Indian stock market benchmark indices fell 1.5% on Thursday, mirroring a similar decline in Asian equity markets and a steep fall overnight in the US markets, giving a knee-jerk reaction to the minutes of the US Federal Open Market Committee and its views on future interest rate increases.
The 30-share Sensex was trading around 59,323.10, down 900.05 points in the afternoon trade, while the Nifty 50 was at 17,664.80, down 260.45 points.
Losses were limited in the broader markets with the mid- and Small-cap indices each down 0.5%. Bank Nifty fell more than 1%. The BSE Realty index was the top loser (-2.3%). The BSE IT index was down 1.84%.
Overseas, the Nikkei 225 was down nearly 3% on Thursday, while Chinese and other Asian market indices all traded in various shades of red.
Overnight, the Dow Jones Industrial Average fell more than 1%, while Nasdaq declined over 3.3% amid panic selling as investors interpreted a more hawkish stance by the US Federal Reserve on future interest rate hikes as well as the quantum of bond purchases.
So, what did the US FOMC say in its December 14-15 meeting?
Inflation worries deepen
Last month, while the US Federal Reserve avoided any drastic changes to its measures, policymakers signalled three rate increases this year and three the following year as inflation concerns deepened.
After months of describing pricing pressures as “transitory,” the Fed dropped the term and spooked investors with new concerns just as a new variant of Covid-19 emerged. Fed Chairman Jerome Powell shifted his tone to emphasise the ongoing pandemic’s risks to inflation, via ongoing supply-chain issues, as opposed to growth.
Minutes from the meeting gave investors more context into officials’ latest discussions. Participants “generally noted that, given their individual outlooks for the economy, the labor market, and inflation, it may become warranted to increase the federal funds rate sooner or at a faster pace than participants had earlier anticipated,” the minutes say.

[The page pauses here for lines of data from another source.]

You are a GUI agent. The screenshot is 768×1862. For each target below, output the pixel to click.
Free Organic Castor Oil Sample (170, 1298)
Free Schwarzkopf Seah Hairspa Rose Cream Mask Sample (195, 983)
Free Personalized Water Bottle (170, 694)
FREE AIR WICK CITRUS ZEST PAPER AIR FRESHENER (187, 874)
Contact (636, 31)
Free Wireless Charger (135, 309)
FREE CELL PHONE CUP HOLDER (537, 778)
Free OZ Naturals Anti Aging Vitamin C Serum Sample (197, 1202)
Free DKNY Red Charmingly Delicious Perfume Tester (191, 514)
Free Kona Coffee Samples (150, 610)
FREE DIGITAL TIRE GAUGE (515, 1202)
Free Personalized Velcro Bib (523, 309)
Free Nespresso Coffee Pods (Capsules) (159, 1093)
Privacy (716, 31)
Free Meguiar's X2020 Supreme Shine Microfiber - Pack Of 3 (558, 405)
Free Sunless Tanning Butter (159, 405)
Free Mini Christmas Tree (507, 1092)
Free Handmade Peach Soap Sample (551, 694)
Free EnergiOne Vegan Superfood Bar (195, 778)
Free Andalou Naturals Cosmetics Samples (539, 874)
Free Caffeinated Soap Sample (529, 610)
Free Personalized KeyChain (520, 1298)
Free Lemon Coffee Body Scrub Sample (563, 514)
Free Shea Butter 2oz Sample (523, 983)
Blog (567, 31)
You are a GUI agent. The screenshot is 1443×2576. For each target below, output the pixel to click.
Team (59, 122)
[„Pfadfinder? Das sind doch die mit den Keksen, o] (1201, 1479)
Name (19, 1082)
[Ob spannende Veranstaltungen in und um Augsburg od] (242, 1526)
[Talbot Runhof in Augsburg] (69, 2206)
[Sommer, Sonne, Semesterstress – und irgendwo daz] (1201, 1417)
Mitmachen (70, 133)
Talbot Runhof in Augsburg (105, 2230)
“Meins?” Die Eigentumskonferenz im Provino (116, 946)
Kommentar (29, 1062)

Several participants, meanwhile, “viewed labor market conditions as already largely consistent with maximum employment.” Taken together, these comments suggest the first rate increase could come as soon as March.
The US Fed will also accelerate the tapering of its pandemic-era bond purchases. Fed officials began discussing ways to shrink its almost $9 trillion balance sheet, which ballooned by about $4 trillion since the start of the pandemic and represents roughly 40% of the US GDP.
How the Fed handles balance-sheet normalisation may be more consequential for markets than the timing and pace of rate increases, some economists say.